Los reflejos del presidente Alberto Fernández para disminuir el impacto del Covid-19 le produjeron réditos instantáneos. No solo alcanzó niveles de aprobación cercanos al 80%, cifra récord de nuestra historia democrática sino que, además, la mayor parte de los electores de la oposición lo consideran más capacitado que su antecesor para preservar a la ciudadanía de los riesgos de esta pandemia.
Un argentino en su estado puro bien podría decir: "El delegado se transformó en estadista". El riesgo es tropezar, una vez más, con la misma piedra: la cultura ególatra de nuestros gobernantes.

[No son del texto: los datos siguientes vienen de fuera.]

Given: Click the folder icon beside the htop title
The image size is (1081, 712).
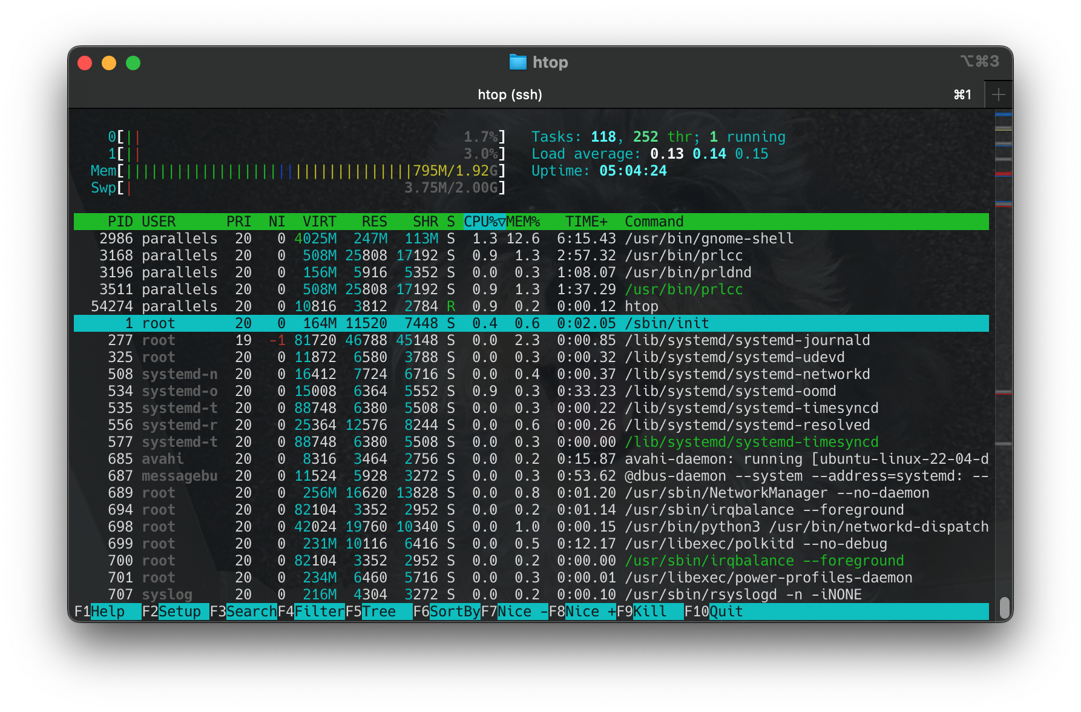Looking at the screenshot, I should coord(518,62).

Alberto Fernández interpretó a la perfección el humor social y el temor que atravesaba transversalmente a toda la ciudadanía. Los llamados a la unidad en contra de un poderoso y desconocido enemigo, su sentido de responsabilidad y el trabajo conjunto con todos los sectores y signos políticos nos ilusionaron hasta con terminar la grieta.
Entonces aparecieron las idas y vueltas entre la política y la empresa, los desmesurados elogios para el más polémico de los sindicalistas, los problemas logísticos para que los jubilados cobren, los sobreprecios en la compra de alimentos y el ciberpatrullaje.
La historia reciente atenta contra nuestras posibilidades. A la montaña rusa una vez más le tocaría un rápido y abrupto descenso. No estaría mal recordarlo. O ya se sabe: Todo lo que sube, baja. Aunque todos se tienten con violar la ley de la gravedad.